The Supreme Court on Monday expunged the remarks made by a Uttarakhand High Court against a practicing advocate in different orders authored by the same judge.
A bench of Justice R.F. Nariman and Hrishikesh Roy observed that the remarks made against the advocate were based on personal perception of the High Court Judge and could have been avoided as they were unnecessary for deciding the disputes.
Advocate Neeraj Garg practicing at Uttarakhand High Court for the last 17 years approached the Supreme Court in an appeal not to challenge the High Court judgment but to remove certain observations made against the advocate in 4 different orders of the Uttarakhand High Court by the same Judge.
Senior Advocate Mukul Rohatgi, who appeared on behalf of Advocate Neeraj Garg, argued that the remarks made against the advocate were recorded without putting the counsel to notice or providing any hearing to him. He submitted that those recordings are neither essential nor necessary for the Court’s verdict in the concerned cases. He further submitted that such adverse comments will not only undermine the professional reputation of the Appellant but would also impact his standing and practice as a lawyer.
The Senior Advocate further argued that the concerned Judge was the member of the same bar as Advocate Neeraj and both were rival counsel in several contested matters before he was elevated in May 2017. He then submitted that comments may have emanated from personal prejudice and may not be otherwise warranted. Amar Dave, who was appointed as Amicus Curiae in this matter, seconded Rohatgi’s arguments.
The bench, while allowing the aggrieved advocate’s appeal, observed that, “while it is of fundamental importance in the realm of administration of justice to allow the judges to discharge their functions freely and fearlessly and without interference by anyone, it is equally important for the judges to be exercising restraint and avoid unnecessary remarks on the conduct of the counsel which may have no bearing on the adjudication of the dispute before the Court.”

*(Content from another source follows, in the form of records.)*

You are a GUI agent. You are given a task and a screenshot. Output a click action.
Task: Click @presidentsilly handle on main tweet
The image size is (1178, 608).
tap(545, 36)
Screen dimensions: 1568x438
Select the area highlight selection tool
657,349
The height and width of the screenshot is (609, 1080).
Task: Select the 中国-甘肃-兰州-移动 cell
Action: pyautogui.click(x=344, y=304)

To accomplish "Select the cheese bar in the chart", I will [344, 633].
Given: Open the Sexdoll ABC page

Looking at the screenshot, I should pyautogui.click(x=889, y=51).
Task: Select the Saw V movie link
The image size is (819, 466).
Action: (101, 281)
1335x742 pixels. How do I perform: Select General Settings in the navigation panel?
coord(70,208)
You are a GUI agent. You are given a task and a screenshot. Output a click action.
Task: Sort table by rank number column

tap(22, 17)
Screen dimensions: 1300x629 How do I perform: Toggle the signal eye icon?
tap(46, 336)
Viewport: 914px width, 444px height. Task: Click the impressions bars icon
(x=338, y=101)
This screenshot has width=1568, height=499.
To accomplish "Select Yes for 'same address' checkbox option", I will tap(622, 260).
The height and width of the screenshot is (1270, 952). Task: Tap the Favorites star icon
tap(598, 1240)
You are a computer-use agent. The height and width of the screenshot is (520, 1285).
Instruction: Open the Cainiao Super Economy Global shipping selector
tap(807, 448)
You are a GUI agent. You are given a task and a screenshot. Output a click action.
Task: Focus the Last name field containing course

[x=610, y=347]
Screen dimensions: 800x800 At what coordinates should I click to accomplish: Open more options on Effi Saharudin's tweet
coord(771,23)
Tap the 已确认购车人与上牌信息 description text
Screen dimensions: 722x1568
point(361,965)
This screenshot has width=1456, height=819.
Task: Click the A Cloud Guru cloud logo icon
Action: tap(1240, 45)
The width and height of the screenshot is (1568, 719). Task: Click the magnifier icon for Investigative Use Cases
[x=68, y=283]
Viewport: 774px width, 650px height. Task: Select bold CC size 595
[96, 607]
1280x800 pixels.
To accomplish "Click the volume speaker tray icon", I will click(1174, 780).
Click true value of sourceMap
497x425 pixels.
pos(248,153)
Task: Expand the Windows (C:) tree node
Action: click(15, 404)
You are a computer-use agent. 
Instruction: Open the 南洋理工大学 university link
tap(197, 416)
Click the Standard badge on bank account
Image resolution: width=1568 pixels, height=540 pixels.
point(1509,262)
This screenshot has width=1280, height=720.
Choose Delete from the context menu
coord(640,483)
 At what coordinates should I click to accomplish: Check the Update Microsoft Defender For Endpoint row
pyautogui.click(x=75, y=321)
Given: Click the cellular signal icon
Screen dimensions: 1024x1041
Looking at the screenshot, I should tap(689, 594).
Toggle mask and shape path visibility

The bench further observed that the advocate was not given opportunity to put forth his explanation and such remarks will not only demean the advocate amongst his professional colleagues but may also adversely impact his professional career. If the same is not removed from the judgments it would be prejudicial and unjust to the advocate.
Some of the remarks made in different orders read as under,
“…tenacity of argument of the learned counsel for the plaintiff/ appellant was in a manner as if, he was intentionally attempting to make a mountain of a mole, which this Court will not hesitate to re mark that was a brutal assassination of time for those other litigants, whose matters were pending consideration on the said date before this Court.”
“…this Court is constrained to make certain observations, which have been invariably found, to be followed by the learned Counsel, basically intended so as to mislead the Court or to avoid an adjudication of the case on merits and to pose difficulty to the Court… This has been a clear and consistent device, and a tactics which has been adopted by the learned counsel for the petitioner, by placing voluminous records in the Writ Petition, including the copies of precedent/ judgments, on which, the reliance has been placed…This attitude, adopted cannot be ruled out to be a professional and a strategic device, which is being adopted, so that Court may at the stage of hearing for admission of writ, due to paucity of time, would be constraint to admit, even the Writ Petitions, which are arising from concurrent judgments… the intention behind making reference to the judgement, was to mislead the Court and to buy time in prolonging the proceedings in order to overcome the effect of dismissal of the concurrent, Writ Petitions in limine by placing voluminous judgements on records, and making references of them, by quoting its excerpts.”